Reproduce, word for word, the section of the passage on state and local government budgets starting with "[2] I confess" and going on through "other standard sources.".

------ Passage

So what do we see? Looking at the first set of lines, we see that state-local fiscal imbalances are entirely expenditure-driven. Surprisingly, revenues are no lower in deficit years than in surplus ones. Note that this is true of total revenues, but not of taxes. Deficit years are indeed associated with lower tax revenue and surplus years with higher taxes, as we would expect. (That’s what the positive values in the “taxes” row mean.) But this is fully offset by the opposite variation in payments from the federal government, which are lower in surplus years and higher in deficit years. During the most recent recession, for example, aggregate state and local taxes declined by about 0.4 percent of GDP. But federal assistance to state and local governments increased by 0.9 percent of GDP. This was unexpected to me: I had expected most of the variation in state budget balances to come from the revenue side. But evidently it doesn’t. The covariance matrix is confirming, and quantifying, what you can see in the figure below: Deficit years for the state-local sector are associated with peaks in spending, not troughs in revenue.

Aggregate State-Local Revenue and Expenditure, 1953-2013

Turning to the question of how imbalances are accommodated, we find a similarly one-sided story. None of the changes in state-local budget balances result in changes in borrowing; all of them go to changes in fund contributions and direct asset purchases. [5] For the sector as a whole, in fact, asset purchases absorb more than all the variation in fiscal imbalances; borrowing is lower in deficit years than in surplus years. (For state governments, borrowing does absorb about ten percent of variation in the fiscal balance.) Note that very little of this is accounted for by pensions — less than none in the case of state governments, which see lower overall asset accumulation but higher pension fund contributions in deficit years. Again, even though pension funds account for most state-local assets, they account for very little of the year to year variation in asset purchases.

So the data tells a very clear story: Variation in state-local budget balances is driven entirely by the expenditure side; cyclical changes in their own revenue are entirely offset by changes in federal aid. And state budget imbalances are accommodated entirely by changes in the rate at which governments buy or sell assets. Over the postwar period, the state-local government sector has not used borrowing to smooth over imbalances between revenue and spending.


[1] The interesting historical meta-question, to which I have no idea of the answer, when and why regression analysis came to so completely dominate empirical work in economics. I suspect there are some deep reasons why economists are more attracted to methodologies that treat observed data as a sample or “draw” from a universal set of rules, rather than methodologies that focus on the observed data as the object of inquiry in itself.

[2] I confess I only realized recently that variance decompositions can be used this way. In retrospect, we should have done this in our papers in household debt.

[3] Revenue and expenditure here include everything except trust fund income and payments. In other words, unlike in the previous post, I am following the standard practice of treating state and local budgets separate from pension funds and other trust funds. The last line, “NAFA and Trusts”, includes both contributions to trust funds and acquisition of financial assets by the local government itself. But income generated by trust fund assets, and employee contributions to pension funds, are not included in revenue, and benefits paid are not included in expenditure. So the “fiscal balance” term here is basically the same as that reported by the NIPAs and other standard sources.

------------
------ Source material

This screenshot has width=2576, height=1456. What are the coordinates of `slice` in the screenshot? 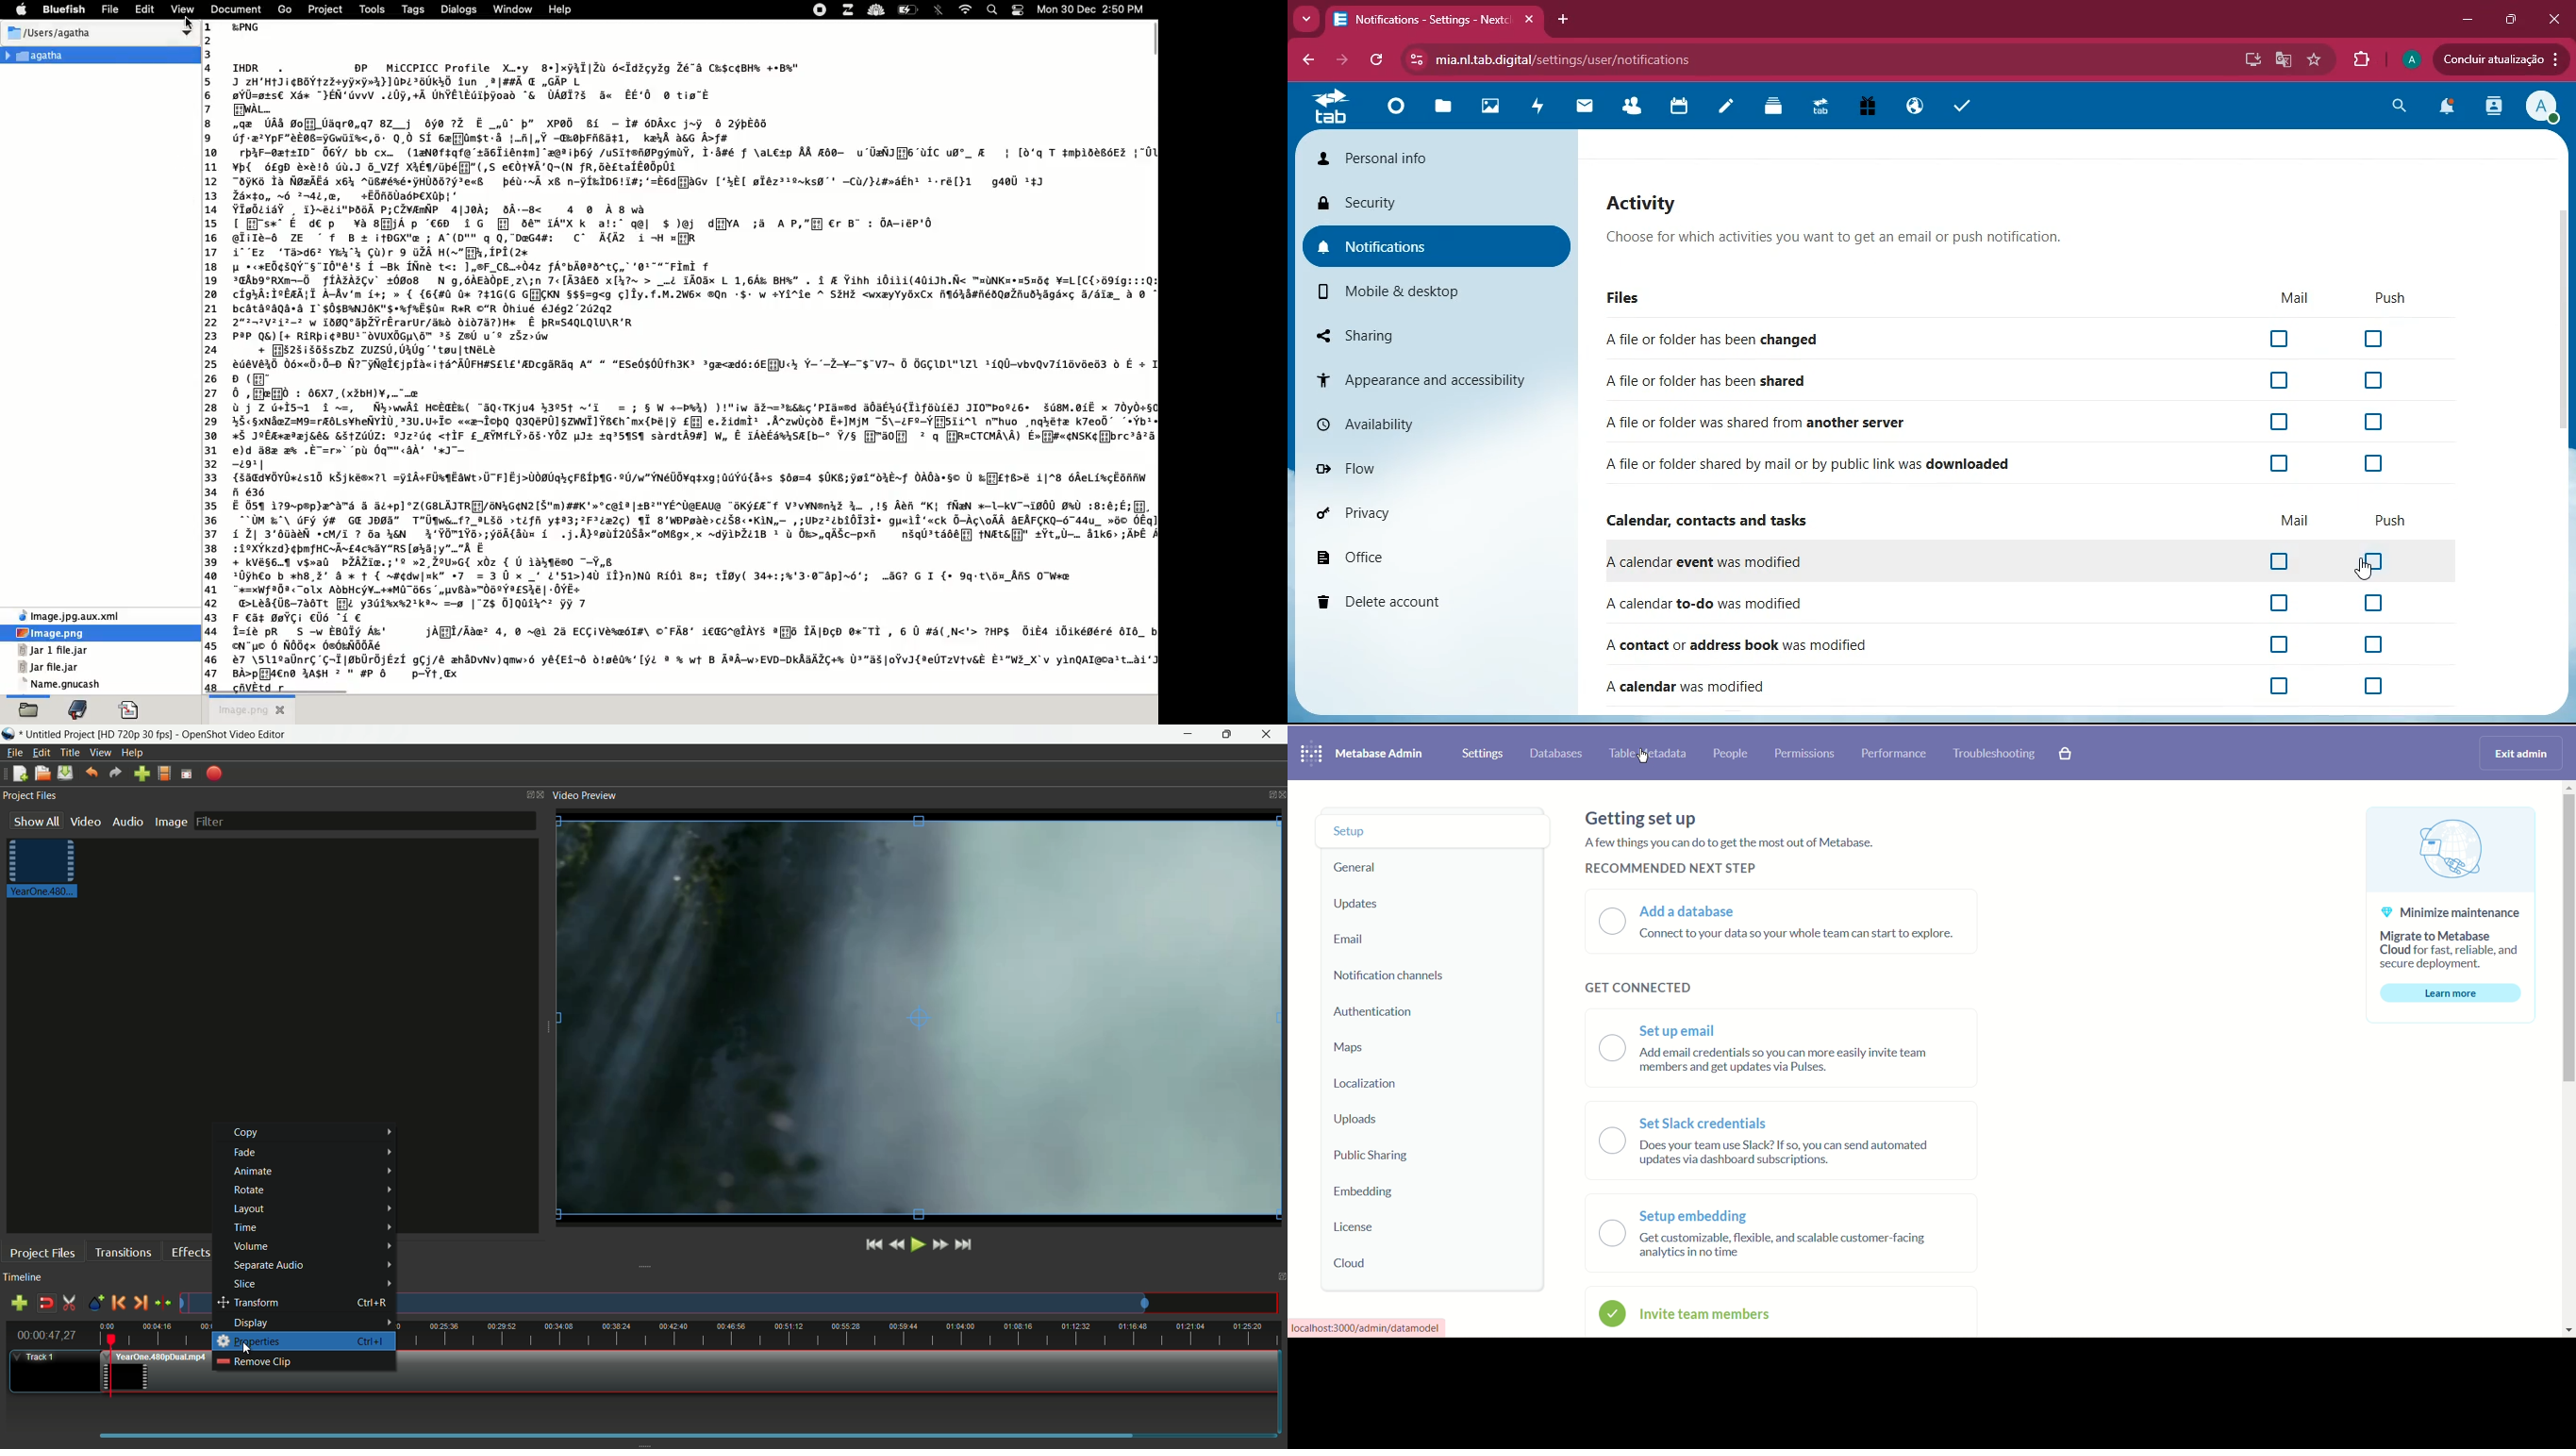 It's located at (308, 1285).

------------

• Result:
[2] I confess I only realized recently that variance decompositions can be used this way. In retrospect, we should have done this in our papers in household debt.

[3] Revenue and expenditure here include everything except trust fund income and payments. In other words, unlike in the previous post, I am following the standard practice of treating state and local budgets separate from pension funds and other trust funds. The last line, “NAFA and Trusts”, includes both contributions to trust funds and acquisition of financial assets by the local government itself. But income generated by trust fund assets, and employee contributions to pension funds, are not included in revenue, and benefits paid are not included in expenditure. So the “fiscal balance” term here is basically the same as that reported by the NIPAs and other standard sources.